───── DATA SECTION ─────

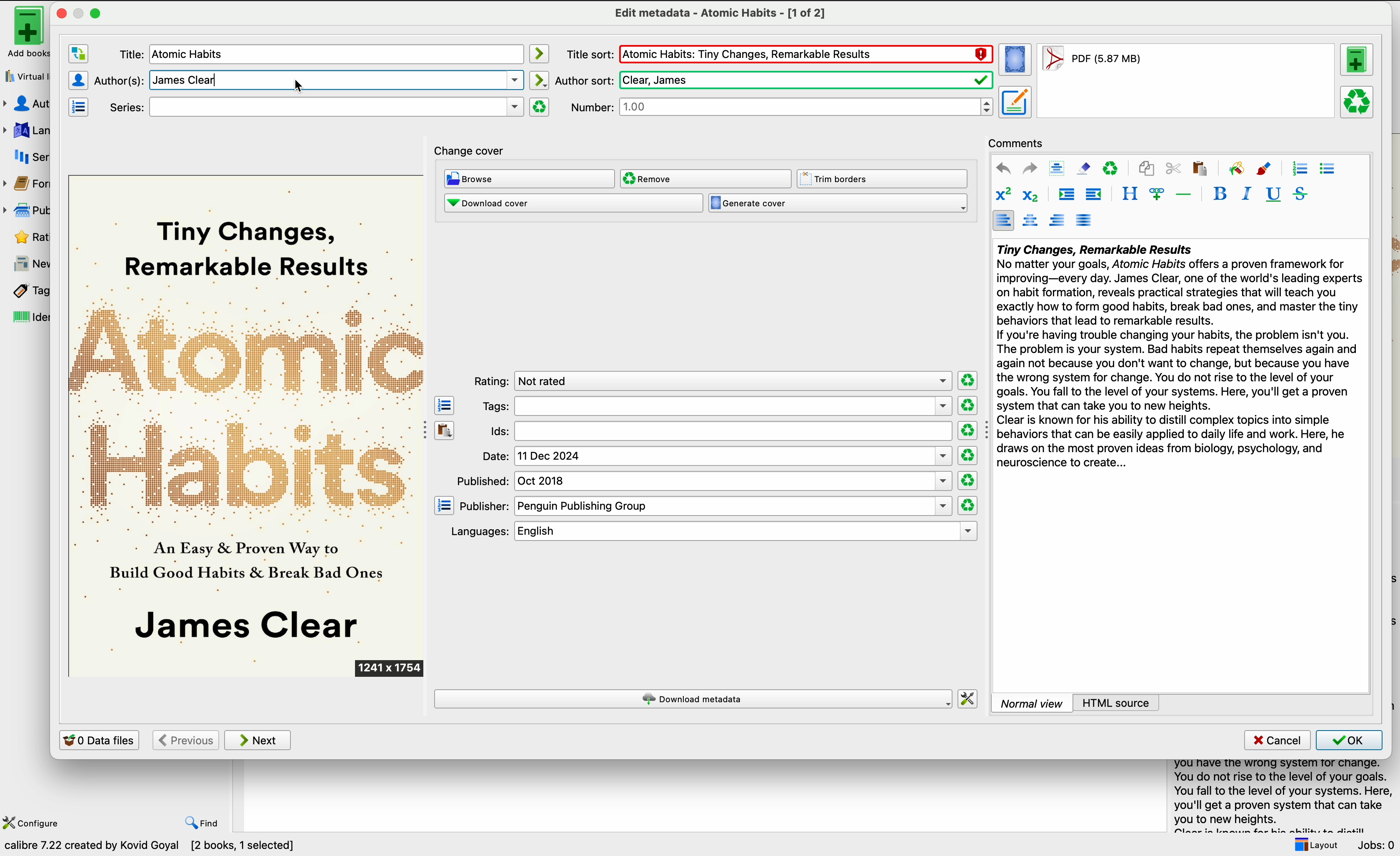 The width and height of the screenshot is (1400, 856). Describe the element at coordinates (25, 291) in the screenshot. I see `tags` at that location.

─────
───── DATA SECTION ─────

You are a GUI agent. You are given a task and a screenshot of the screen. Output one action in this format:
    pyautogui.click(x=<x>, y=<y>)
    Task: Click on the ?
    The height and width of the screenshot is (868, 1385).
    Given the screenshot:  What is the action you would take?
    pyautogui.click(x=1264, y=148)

─────

• GIVEN EXERCISE: Recast the part of the listing that opens with the line containing "You are a GUI" and closes with the line containing "pyautogui.click(x=1264, y=148)" as a Markdown table with the columns Row and Line. Number each line in Row, and leave out blank lines.

• FINISHED TASK:
| Row | Line |
|---|---|
| 1 | You are a GUI agent. You are given a task and a screenshot of the screen. Output one action in this format: |
| 2 |     pyautogui.click(x=<x>, y=<y>) |
| 3 |     Task: Click on the ? |
| 4 |     The height and width of the screenshot is (868, 1385). |
| 5 |     Given the screenshot:  What is the action you would take? |
| 6 |     pyautogui.click(x=1264, y=148) |